1. Plot Your Raw Data: For each experiment, plot your measured quantity (e.g., volume of gas, absorbance) on the y-axis against time on the x-axis.
2. Determine Initial Rate: Draw a tangent to the curve at time, $t=0$. The gradient (slope) of this tangent is the initial rate. For gas volume, this is $dV/dt$ (cm³/s). For concentration from colorimetry, this is $d[Product]/dt$ (mol/dm³/s).
3. Tabulate Initial Rates: For your series of experiments at different concentrations, create a table showing the initial concentration of the reactant you changed and the corresponding initial rate you calculated.
4. Construct Rate-Concentration Graph: Plot initial rate (y-axis) against the initial concentration of the reactant (x-axis).
5. Interpret the Graph to Find Order:

• A horizontal straight line (rate is constant) means the reaction is zero-order with respect to that reactant. Changing its concentration has no effect on rate.
• A straight line through the origin means the reaction is first-order. Rate is directly proportional to concentration.
• A curve or a parabolic shape suggests a second-order (or other non-integer order) relationship. To test for second-order, you could plot rate against $[Concentration{]}^2$; if this yields a straight line through the origin, it is second-order.

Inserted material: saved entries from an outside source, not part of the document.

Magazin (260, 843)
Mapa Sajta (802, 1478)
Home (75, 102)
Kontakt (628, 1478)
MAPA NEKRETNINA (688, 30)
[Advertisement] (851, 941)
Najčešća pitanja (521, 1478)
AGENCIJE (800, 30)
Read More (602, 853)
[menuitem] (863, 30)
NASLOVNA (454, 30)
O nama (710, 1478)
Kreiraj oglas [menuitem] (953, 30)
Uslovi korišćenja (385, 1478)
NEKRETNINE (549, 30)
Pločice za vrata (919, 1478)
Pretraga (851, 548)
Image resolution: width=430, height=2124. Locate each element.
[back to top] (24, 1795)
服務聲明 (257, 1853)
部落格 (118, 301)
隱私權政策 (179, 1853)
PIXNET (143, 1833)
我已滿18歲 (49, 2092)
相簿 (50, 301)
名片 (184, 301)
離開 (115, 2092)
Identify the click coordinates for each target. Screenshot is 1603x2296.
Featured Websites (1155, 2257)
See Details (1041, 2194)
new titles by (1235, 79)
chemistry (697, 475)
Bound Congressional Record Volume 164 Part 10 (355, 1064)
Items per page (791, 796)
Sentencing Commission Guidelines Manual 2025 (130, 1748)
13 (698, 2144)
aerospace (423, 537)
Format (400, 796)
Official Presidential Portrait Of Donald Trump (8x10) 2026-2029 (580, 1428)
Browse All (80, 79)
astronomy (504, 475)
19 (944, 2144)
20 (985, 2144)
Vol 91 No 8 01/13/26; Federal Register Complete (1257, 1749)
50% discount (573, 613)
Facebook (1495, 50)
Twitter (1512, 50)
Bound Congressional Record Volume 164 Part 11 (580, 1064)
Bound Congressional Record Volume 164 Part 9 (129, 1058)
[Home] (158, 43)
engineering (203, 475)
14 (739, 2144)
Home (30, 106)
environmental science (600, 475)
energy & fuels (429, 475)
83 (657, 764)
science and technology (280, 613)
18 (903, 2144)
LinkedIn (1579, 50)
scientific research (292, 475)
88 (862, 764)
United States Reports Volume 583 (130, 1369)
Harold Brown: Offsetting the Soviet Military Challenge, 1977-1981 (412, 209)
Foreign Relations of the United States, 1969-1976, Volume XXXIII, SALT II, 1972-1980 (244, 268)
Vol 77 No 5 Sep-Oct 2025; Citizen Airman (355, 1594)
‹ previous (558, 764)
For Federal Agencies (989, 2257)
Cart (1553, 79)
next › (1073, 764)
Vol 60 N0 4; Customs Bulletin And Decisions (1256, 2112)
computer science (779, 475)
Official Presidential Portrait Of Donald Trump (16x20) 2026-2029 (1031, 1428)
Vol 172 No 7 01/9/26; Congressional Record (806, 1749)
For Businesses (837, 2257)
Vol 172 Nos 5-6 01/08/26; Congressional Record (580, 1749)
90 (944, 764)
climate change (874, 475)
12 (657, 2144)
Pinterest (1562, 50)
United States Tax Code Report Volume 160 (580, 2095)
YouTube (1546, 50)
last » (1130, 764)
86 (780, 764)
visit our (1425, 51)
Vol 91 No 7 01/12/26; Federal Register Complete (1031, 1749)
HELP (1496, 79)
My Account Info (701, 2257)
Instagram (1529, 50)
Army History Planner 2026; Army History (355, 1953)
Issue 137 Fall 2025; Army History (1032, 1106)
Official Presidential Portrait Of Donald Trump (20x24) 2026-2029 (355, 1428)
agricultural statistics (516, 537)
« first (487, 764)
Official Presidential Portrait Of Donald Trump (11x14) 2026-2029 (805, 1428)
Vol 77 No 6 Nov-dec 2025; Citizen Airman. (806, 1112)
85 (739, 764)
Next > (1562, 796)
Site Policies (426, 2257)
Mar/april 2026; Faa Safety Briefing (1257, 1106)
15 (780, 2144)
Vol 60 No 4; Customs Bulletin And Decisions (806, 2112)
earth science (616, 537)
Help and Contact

For example, if your rate-concentration graph is a straight line through the origin, the rate equation has the form: Rate $=k[A]$, where $k$ is the rate constant and the reaction is first-order with respect to reactant $A$.

Common Pitfalls

1. Inaccurate Tangents for Initial Rates: The most common analytical error is drawing a poor tangent. Use a ruler and ensure the tangent only touches the curve at the point $t=0$. The triangle you draw to calculate the gradient should be large (use the entire axis where possible) to minimize error. A small triangle magnifies reading errors.
2. Ignoring Calibration in Colorimetry: Never assume absorbance is equal to concentration. You must perform the separate calibration curve step with known standards. Using absorbance directly as a proxy for concentration will lead to incorrect rate calculations and orders of reaction.
3. Poor Control of Variables: When investigating concentration, you must ensure the total volume and ionic strength are kept constant by using a different reagent (like sodium chloride solution) to make up the volume. When investigating temperature, allow sufficient time for all reactants to reach the bath temperature before mixing, and conduct the reaction in the bath if possible.
4. Misreading Gas Syringes or Cylinders: Always read the volume at eye level to avoid parallax error. For gas over water, ensure the water levels inside and outside the measuring cylinder are equalized before recording a volume reading to ensure the gas is at atmospheric pressure.

Summary

• Reaction rates are measured by continuously monitoring a physical property proportional to concentration change, such as gas volume, mass loss, or light absorbance.
• The initial rate of reaction, found by drawing a tangent to a concentration-time or volume-time graph at $t=0$, is crucial for investigating how concentration affects rate.
• By plotting initial rate against the initial concentration of a reactant, you can determine the order of reaction with respect to that reactant: a proportional straight line indicates first-order, a horizontal line zero-order.
• Each method has specific requirements: gas collection must be airtight, colorimetry requires a calibration curve, and mass loss needs a precise balance.
• Reliable results depend on controlling variables meticulously when investigating concentration, temperature, or catalysts, and on drawing accurate tangents for rate calculations.